Monday, December 16, 2013


***The Roots Is The Toots- The Music That Got Them Through The Great Depression And World War II…

 

 

…and for a minute, or rather the two plus minutes (okay, two plus minutes plus fourteen times played or until the nickels ran out), that it took to play this song, this song sweated out in some Tin Pan Alley shop, sweated out to rise to the top of the jukebox charts and therefore had to “speak” to the young, the forlorn, the sweethearts, who put the nickels in. Speak to those hungry masses who had their hunger curbed for that time, flashing through fresh-mown fields and shroud mists, dreaming dreams as if dreams could curb that hunger.

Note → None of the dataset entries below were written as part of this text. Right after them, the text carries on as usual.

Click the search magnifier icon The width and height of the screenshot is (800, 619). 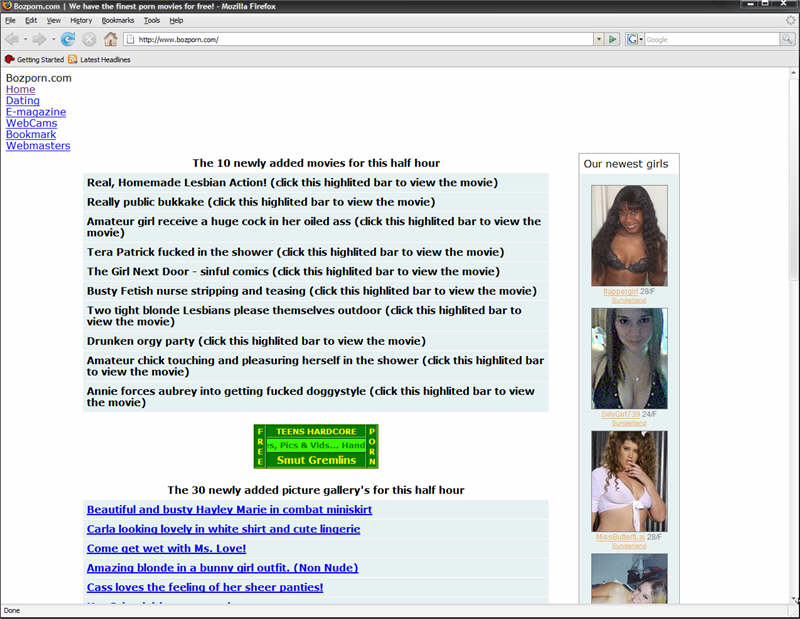787,39
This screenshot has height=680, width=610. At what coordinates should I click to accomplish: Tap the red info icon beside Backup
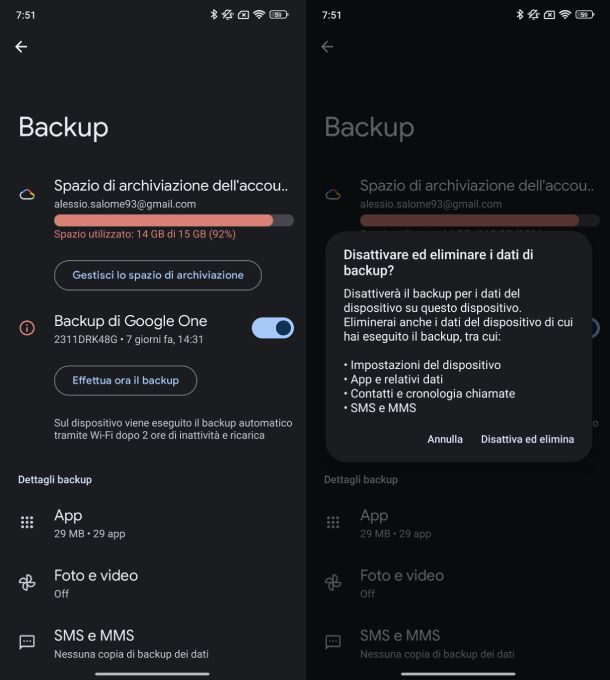pos(27,328)
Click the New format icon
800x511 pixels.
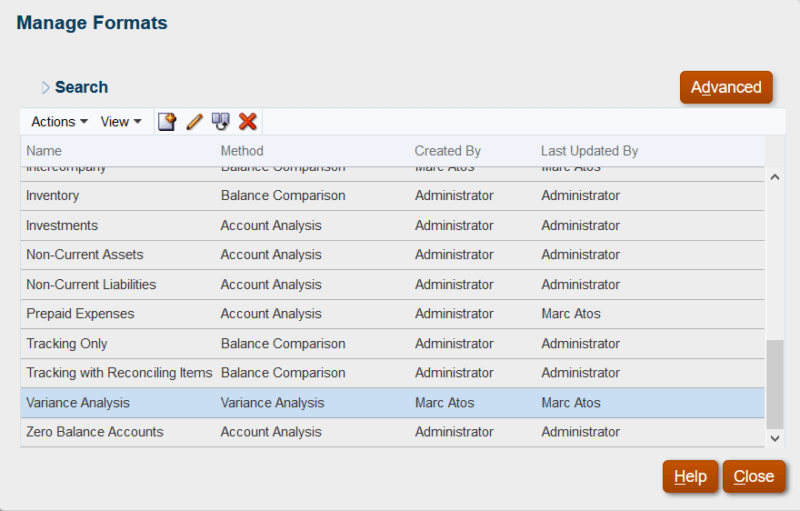(167, 121)
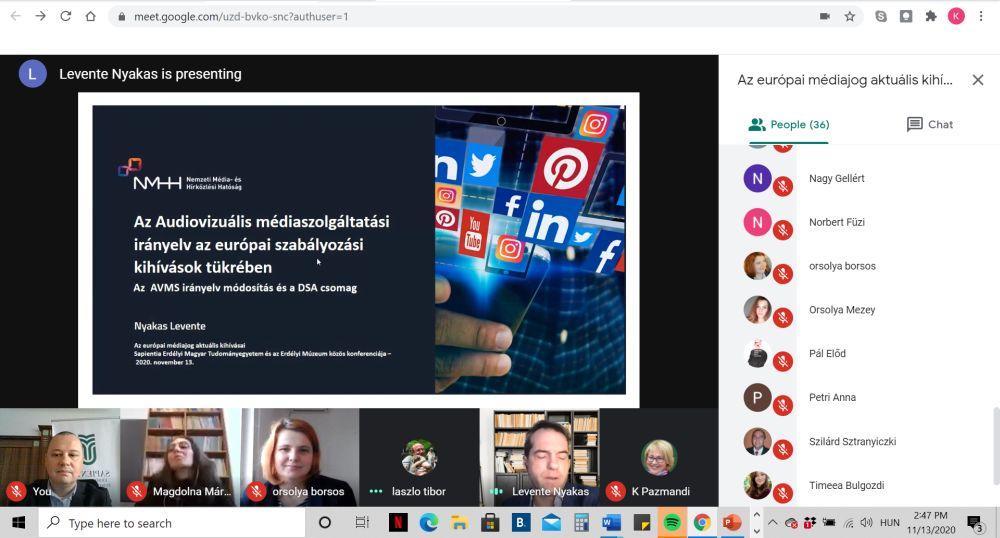Select participant Orsolya Mezey in the list

tap(841, 310)
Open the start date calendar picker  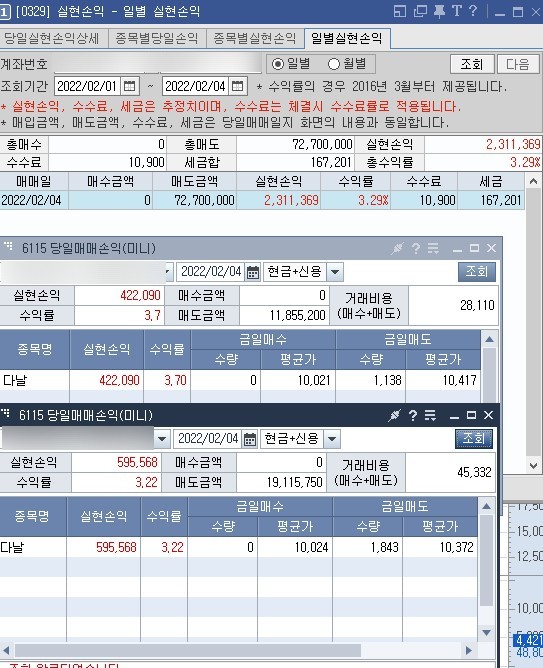pos(129,86)
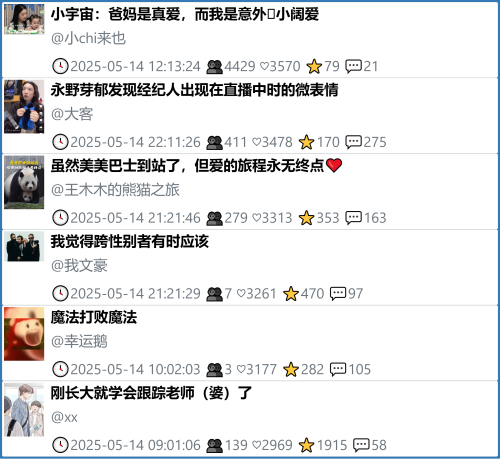Open the post 我觉得跨性别者有时应该
500x459 pixels.
click(x=130, y=241)

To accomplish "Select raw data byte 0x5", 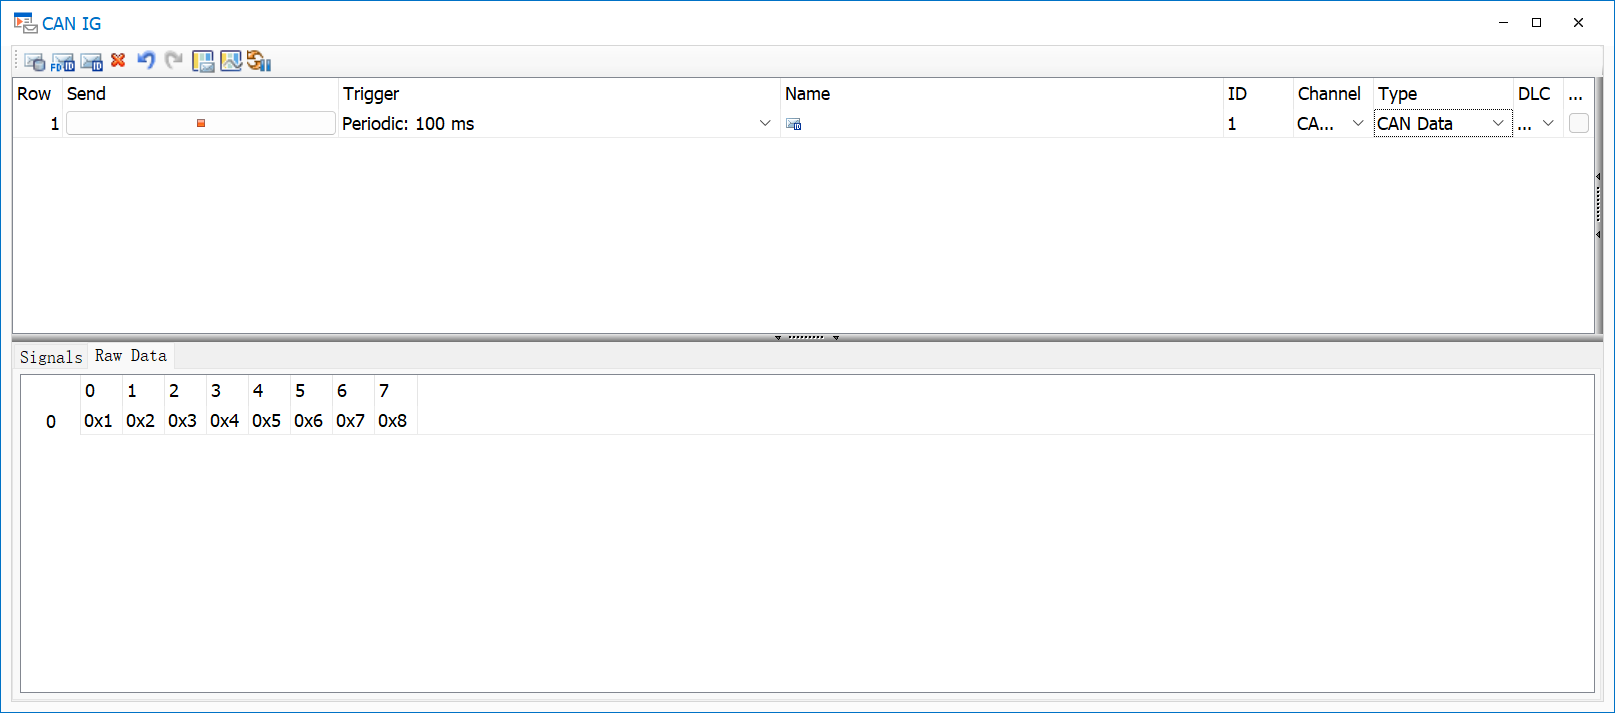I will 267,421.
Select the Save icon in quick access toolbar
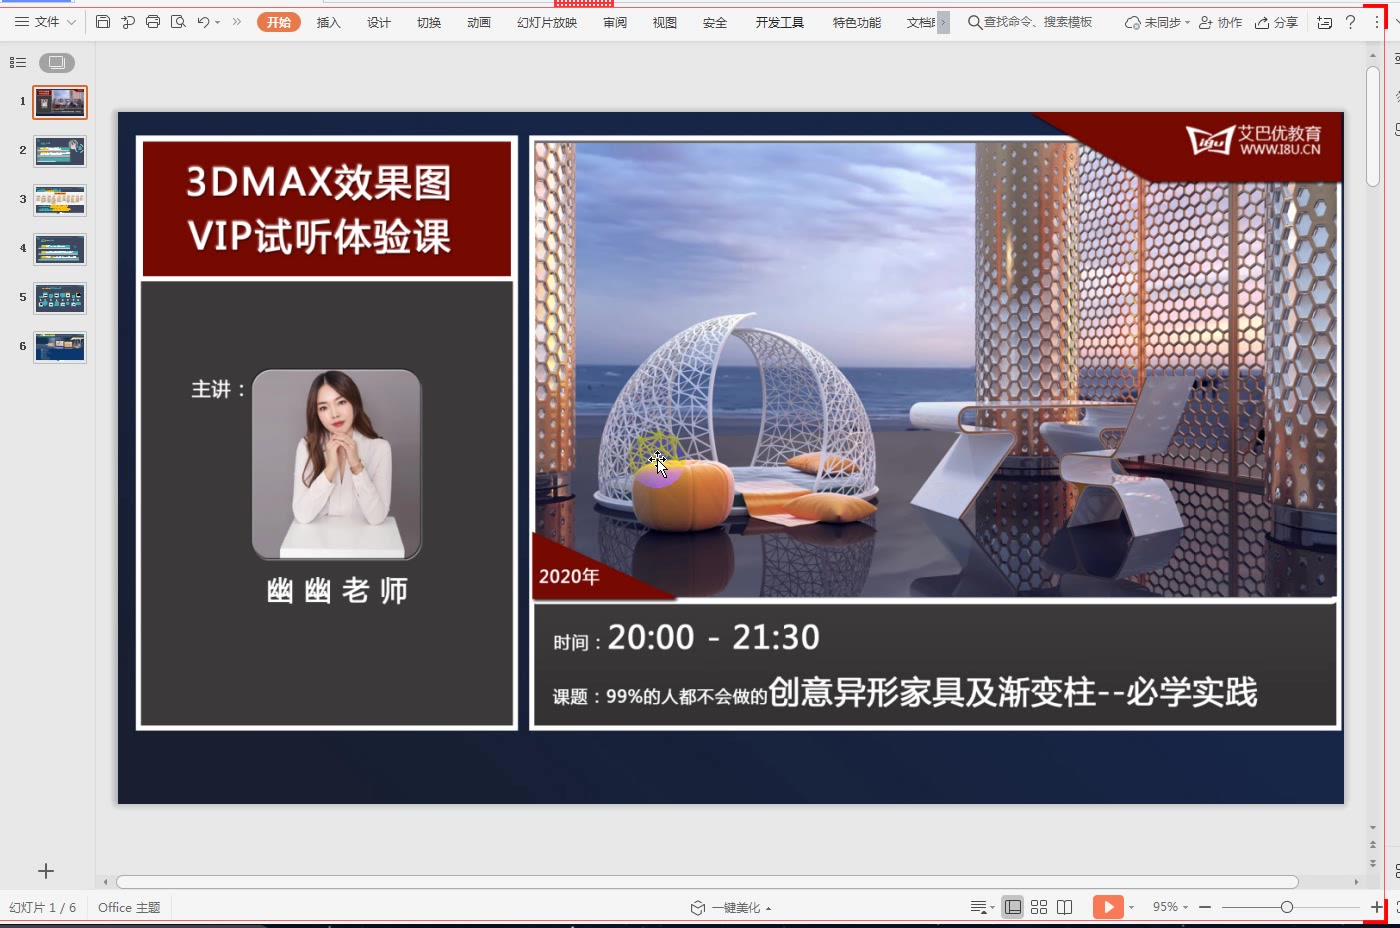This screenshot has width=1400, height=928. [x=103, y=21]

Sitting who knows where-surely old Mowbrey’s Drugstore (or name your drugstore) crowding the soda fountain after school (or better those “saved” booths, saved for the couples) the whole place filled to the brim with sexual longings (keep that under your hat), down some moonless night lovers’ lane with a bevy of fog-bound cars, over along some deserted stretch of beach car-less, snuggled in some dark, dank, double feature movie theater (hoping against hope to be balcony-bound away from old fogy eyes). All the places the young (and not so young) learn their trade, learn their youth.    

Yeah, too after shaking the grime and dust of the coalmines (never, never ever getting the black out of those fingernails) sitting in Smiley’s Tavern just outside the shaft or at some Saturday good old boys barn dance, complete with that white lightning that made many a young man liquor brave, shaking the sweat of the steel plants living infernos with some be-bop thing in the head to wipe the sweats away, shake off the speed of Mr. Henry Ford’s automobile lines making a parallel be-bop sound in some other head, and assorted other jobs for those who had the privilege of working.

That song too used to forget the sourness of the endless soup-line (what did that old Okie balladeer call that soup-thin enough to read a newspaper through), the ill-fit of those second-hand clothes from Saint Vincent DePaul’s or the Sallies (a fate that no balladeer could find words for except that those torn and tattered rags made no picture to place on some white-washed walls), the cold northern wind coming through that crack in the window, the discomfort of the cold-water flat, and always, always the hunger and want, yeah, forget but just for those two plus minutes.